> _Your instructions_: List every film title by Mr. Tanner that the passage on Alain Tanner names.

Mr. Tanner, a native of French-speaking Geneva, made his early films in French, but his first English-language film, “Light Years Away,” which starred Trevor Howard as a junkyard-dwelling spiritual guide to a rebellious young drifter, won the jury’s special grand prize at the Cannes Film Festival in 1981.

By that point Mr. Tanner’s reputation in film circles was already cemented based on his groundbreaking films that grappled with the spirit of revolution and personal reinvention of the 1960s.

His first feature film, “Charles, Dead or Alive” (1969), conceived in the wake of the 1968 student protests that swept Europe, involved a prosperous middle-aged Swiss watchmaker who abandons a thriving family business, adopts an assumed name and embarks on an ill-fated journey of self-discovery as he settles into a life on the fringes of society with a young couple.

Mr. Tanner’s best known films of the 1970s, written with the English novelist, critic and Marxist theorist John Berger, concern the legacies of the tumultuous ’60s.

“The Middle of the World” (1974), explores a love affair between an Italian waitress at a railroad cafe and a married engineer who is running for the Swiss Parliament, but also the class tensions between them.

Mr. Tanner’s film “Jonah Who Will Be 25 in the Year 2000” (1976), with the actors Myriam Mézières and Jean-Luc Bideau.Credit…Citel Films

“Jonah Who Will Be 25 in the Year 2000” (1976), focuses on a group of disillusioned friends in Geneva — including an activist-turned-proofreader, an itinerant history professor and a trade unionist — who are prone to extemporizing on topics as diverse as capitalism, revolution, train travel and sex.

“Each of the characters is, in his or her own way, as surrounded as Switzerland, hemmed in,” Mr. Canby wrote in The Times in 1976. But, he added, “they have not been anesthetized by mediocrity into dreamless boredom.”

Alain Tanner was born on Dec. 6, 1929, in Geneva. His father was a publicist, writer and poet; his mother was a painter.

Growing up in Romandy, the French-speaking region in western Switzerland, Mr. Tanner felt alienated from the country’s German-speaking majority. “Switzerland exists much more for the German Swiss than for us,” he was quoted as saying in a 1976 interview with the film critic James Monaco. “They have a real identity, while we don’t.”

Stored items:
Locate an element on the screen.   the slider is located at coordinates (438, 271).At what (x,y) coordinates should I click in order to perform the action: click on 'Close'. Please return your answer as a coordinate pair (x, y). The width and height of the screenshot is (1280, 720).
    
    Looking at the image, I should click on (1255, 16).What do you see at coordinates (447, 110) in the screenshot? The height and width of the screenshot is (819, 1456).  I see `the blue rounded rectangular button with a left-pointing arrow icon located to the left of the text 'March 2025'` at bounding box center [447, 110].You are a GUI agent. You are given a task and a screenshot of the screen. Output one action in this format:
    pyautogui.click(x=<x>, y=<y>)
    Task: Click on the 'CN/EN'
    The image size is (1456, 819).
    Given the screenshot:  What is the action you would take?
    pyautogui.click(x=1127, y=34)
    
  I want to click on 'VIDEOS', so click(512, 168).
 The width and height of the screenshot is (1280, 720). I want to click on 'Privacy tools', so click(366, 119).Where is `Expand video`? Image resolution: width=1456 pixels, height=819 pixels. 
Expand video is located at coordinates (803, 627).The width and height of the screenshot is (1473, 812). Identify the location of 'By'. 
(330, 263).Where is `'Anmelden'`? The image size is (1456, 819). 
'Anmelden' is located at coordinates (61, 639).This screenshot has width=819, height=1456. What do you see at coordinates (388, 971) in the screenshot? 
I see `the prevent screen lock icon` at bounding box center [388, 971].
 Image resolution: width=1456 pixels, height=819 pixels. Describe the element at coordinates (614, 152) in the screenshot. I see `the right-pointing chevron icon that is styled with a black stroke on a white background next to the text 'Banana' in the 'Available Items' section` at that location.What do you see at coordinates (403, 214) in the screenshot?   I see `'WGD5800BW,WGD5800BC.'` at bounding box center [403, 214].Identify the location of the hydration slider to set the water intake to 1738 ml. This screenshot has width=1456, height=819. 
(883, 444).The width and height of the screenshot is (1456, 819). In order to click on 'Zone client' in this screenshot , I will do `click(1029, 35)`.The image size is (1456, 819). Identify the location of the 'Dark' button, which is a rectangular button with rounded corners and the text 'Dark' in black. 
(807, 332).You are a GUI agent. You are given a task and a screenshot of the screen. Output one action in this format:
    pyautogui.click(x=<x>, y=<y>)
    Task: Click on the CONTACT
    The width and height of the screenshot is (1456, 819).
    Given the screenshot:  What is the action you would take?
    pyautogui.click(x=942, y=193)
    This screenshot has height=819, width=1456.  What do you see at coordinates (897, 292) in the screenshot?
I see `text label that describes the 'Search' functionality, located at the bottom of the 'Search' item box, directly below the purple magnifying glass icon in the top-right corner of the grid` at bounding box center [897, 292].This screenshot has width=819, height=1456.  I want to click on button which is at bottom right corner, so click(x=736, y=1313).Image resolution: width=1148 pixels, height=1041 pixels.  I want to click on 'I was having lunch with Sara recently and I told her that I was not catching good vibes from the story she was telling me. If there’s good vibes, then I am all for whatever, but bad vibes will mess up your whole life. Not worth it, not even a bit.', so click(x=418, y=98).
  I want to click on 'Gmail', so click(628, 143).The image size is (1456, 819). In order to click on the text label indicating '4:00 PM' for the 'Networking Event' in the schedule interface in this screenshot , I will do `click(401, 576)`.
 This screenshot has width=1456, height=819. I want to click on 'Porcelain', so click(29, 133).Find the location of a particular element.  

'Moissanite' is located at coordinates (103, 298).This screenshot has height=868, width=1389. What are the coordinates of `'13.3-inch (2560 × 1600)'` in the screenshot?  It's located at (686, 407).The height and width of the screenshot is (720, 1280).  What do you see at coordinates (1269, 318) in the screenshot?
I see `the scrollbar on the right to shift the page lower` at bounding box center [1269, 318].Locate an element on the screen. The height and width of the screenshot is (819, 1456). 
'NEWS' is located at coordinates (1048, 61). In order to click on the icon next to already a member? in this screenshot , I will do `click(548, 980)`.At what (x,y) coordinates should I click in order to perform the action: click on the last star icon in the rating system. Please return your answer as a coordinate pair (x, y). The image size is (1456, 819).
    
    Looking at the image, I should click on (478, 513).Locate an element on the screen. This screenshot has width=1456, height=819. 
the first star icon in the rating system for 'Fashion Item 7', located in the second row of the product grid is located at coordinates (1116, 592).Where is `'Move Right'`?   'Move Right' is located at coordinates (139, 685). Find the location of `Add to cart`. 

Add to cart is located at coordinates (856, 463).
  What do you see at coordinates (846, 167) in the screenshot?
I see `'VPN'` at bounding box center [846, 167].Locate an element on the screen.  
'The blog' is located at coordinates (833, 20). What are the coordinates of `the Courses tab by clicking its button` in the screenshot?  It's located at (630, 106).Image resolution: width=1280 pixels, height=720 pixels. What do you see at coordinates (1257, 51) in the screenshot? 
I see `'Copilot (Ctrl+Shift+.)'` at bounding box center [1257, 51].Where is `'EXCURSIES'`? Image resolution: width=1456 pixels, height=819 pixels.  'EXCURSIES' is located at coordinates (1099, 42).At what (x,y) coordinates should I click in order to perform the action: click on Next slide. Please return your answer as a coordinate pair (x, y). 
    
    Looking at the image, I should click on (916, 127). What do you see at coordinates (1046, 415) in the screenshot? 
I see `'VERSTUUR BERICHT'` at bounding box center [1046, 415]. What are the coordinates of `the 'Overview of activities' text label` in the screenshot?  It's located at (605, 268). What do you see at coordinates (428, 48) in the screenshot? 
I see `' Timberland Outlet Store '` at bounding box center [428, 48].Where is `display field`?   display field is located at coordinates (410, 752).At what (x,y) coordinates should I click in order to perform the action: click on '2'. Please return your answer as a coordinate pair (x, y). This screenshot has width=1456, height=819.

> _Written solution_: "Light Years Away"; "Charles, Dead or Alive"; "The Middle of the World"; "Jonah Who Will Be 25 in the Year 2000"